> Data
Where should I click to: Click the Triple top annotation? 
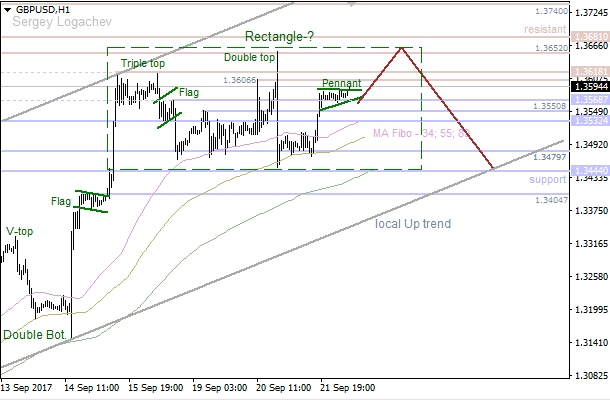pos(142,64)
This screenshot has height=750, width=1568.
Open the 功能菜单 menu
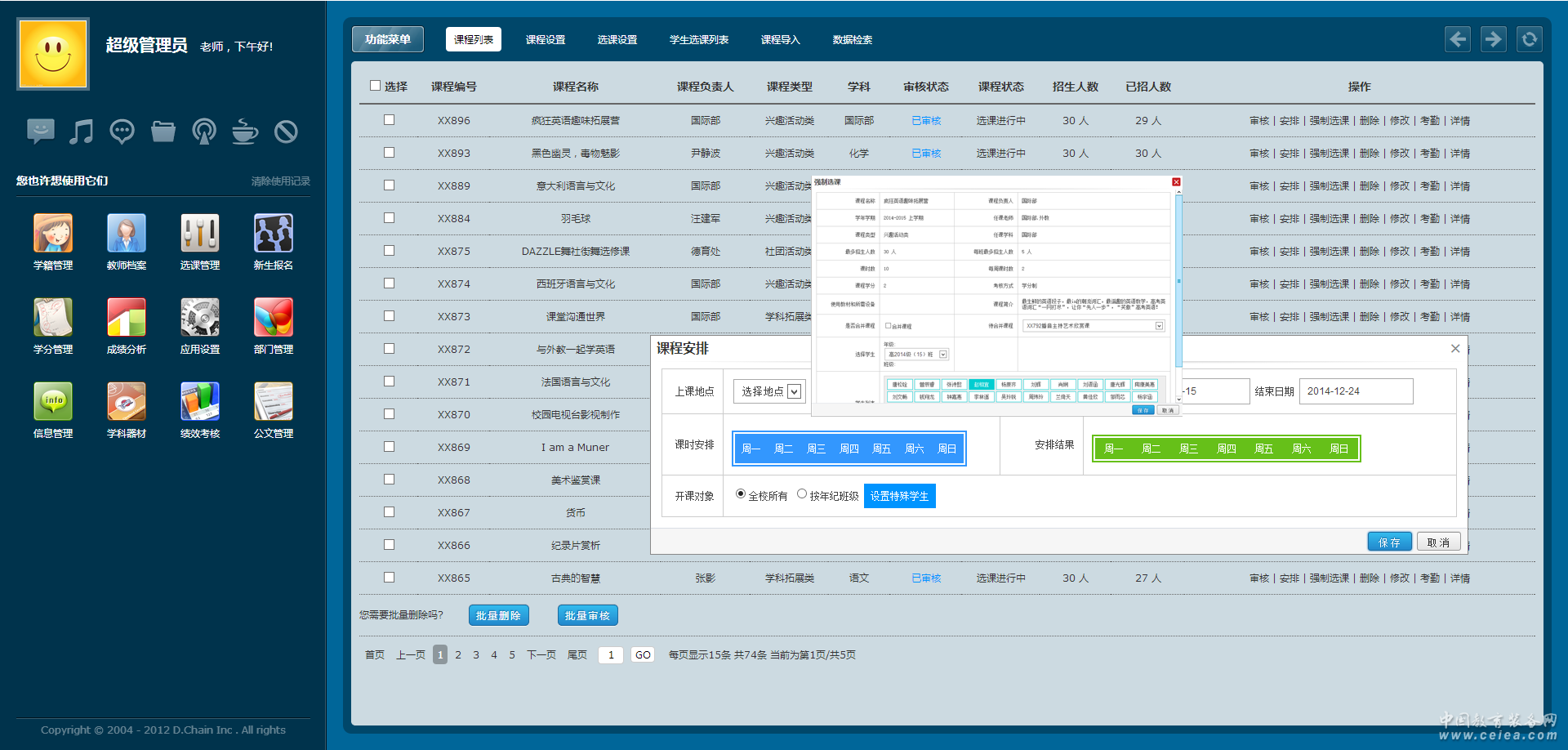[x=388, y=39]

> What you have to do
Output exactly the lines from the line with "This screenshot has height=750, width=1568." to the last line of the records, including both, and leave every picture out.

> Exercise result
This screenshot has height=750, width=1568.
Open the 功能菜单 menu
[x=388, y=39]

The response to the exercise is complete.